**Task item**
Write out each record below exactly as it appears, with no pictures.
· · · · · · ·
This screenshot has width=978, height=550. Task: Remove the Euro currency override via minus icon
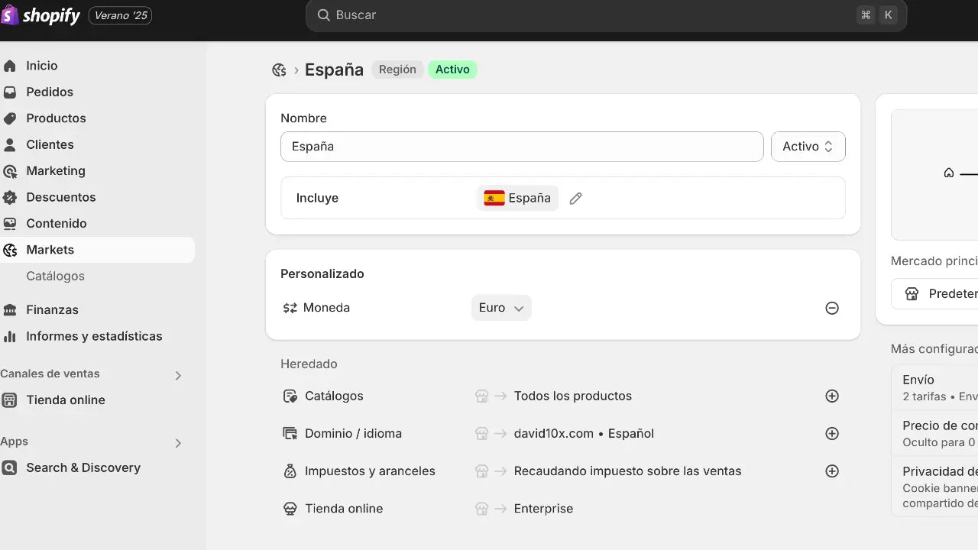point(832,307)
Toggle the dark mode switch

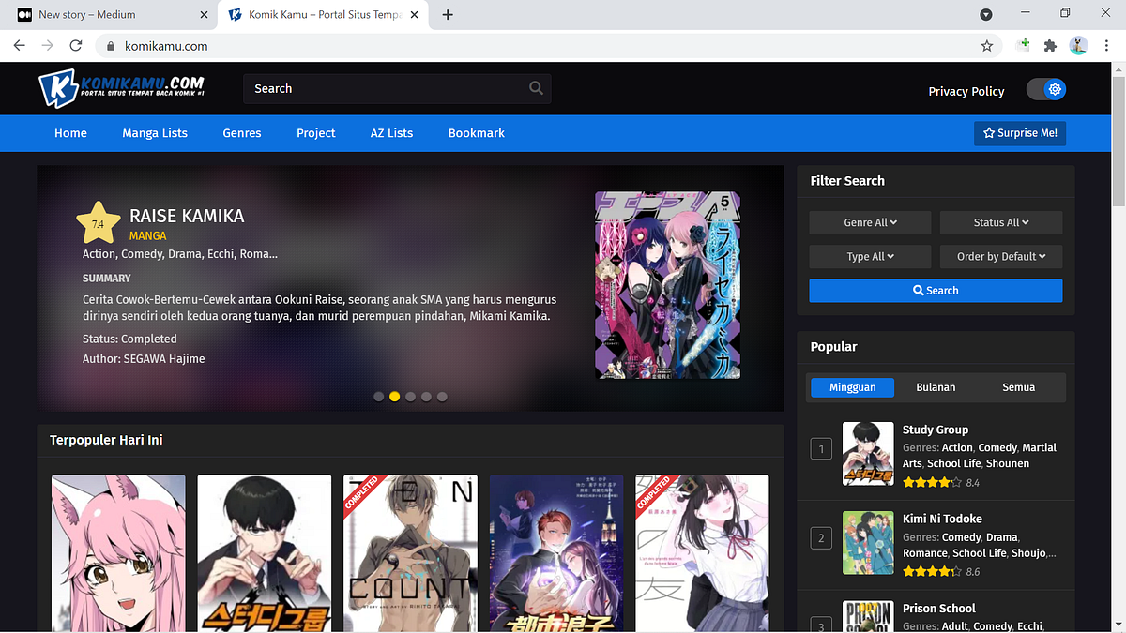pyautogui.click(x=1046, y=88)
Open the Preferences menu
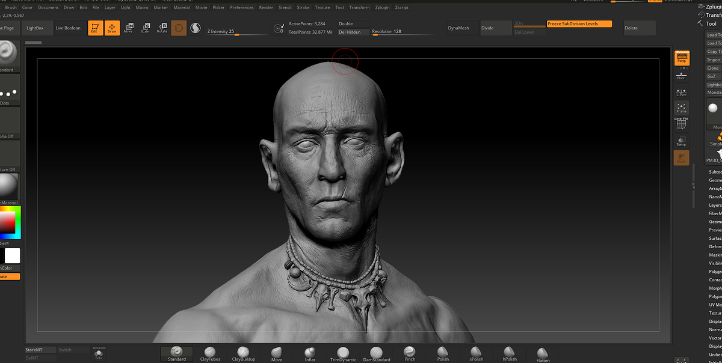This screenshot has height=363, width=722. pos(241,8)
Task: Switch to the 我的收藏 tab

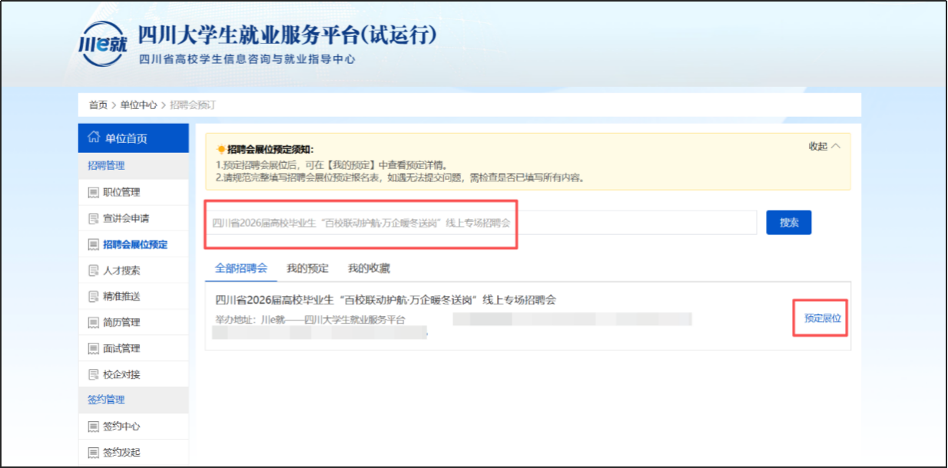Action: 369,268
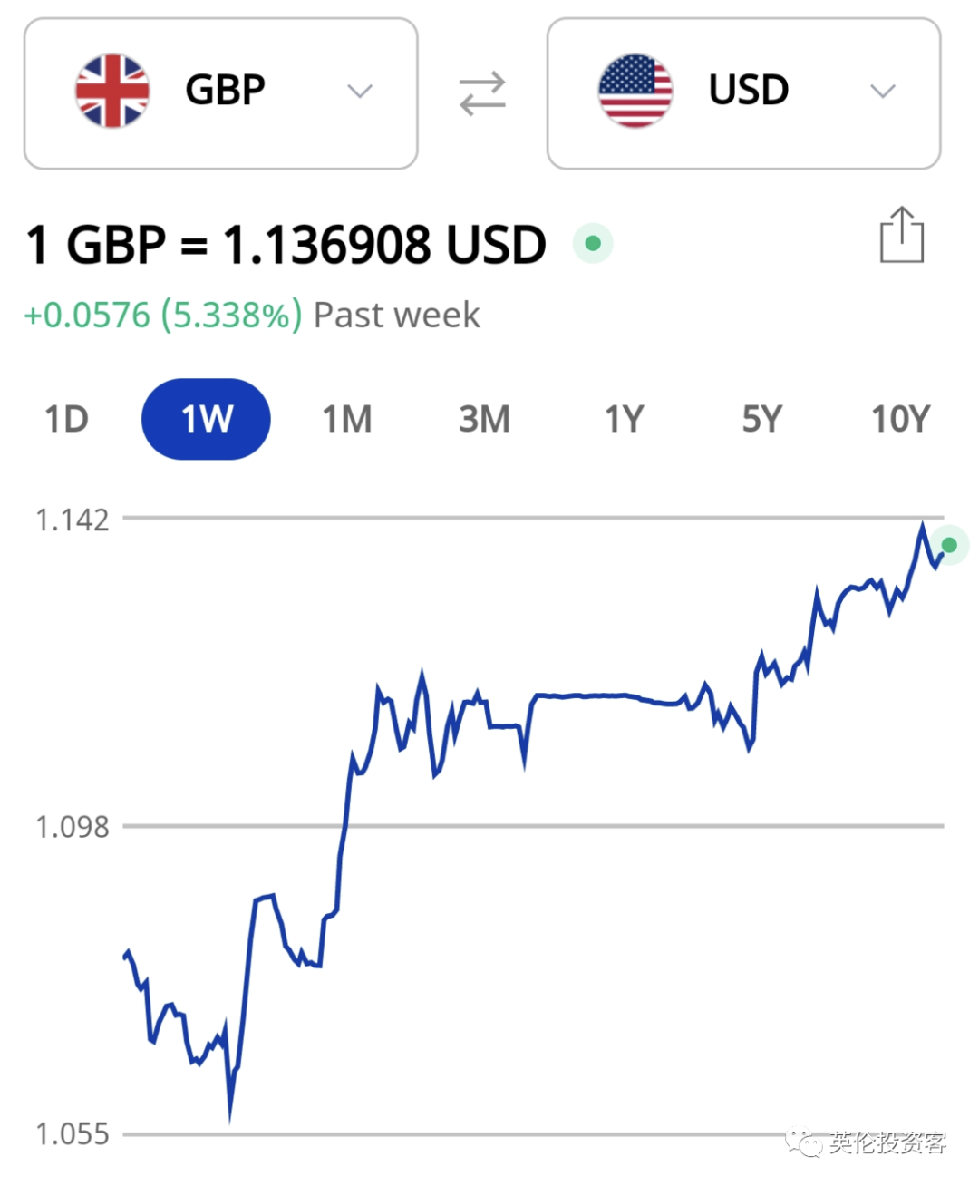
· · · · · · ·
**Solution to the exercise**
This screenshot has width=978, height=550. Task: Remove the Euro currency override via minus icon
point(832,307)
Toggle the dark mode switch

pyautogui.click(x=1046, y=88)
Open the Preferences menu
This screenshot has height=363, width=722. pos(241,8)
Task: Switch to the 我的收藏 tab

Action: 369,268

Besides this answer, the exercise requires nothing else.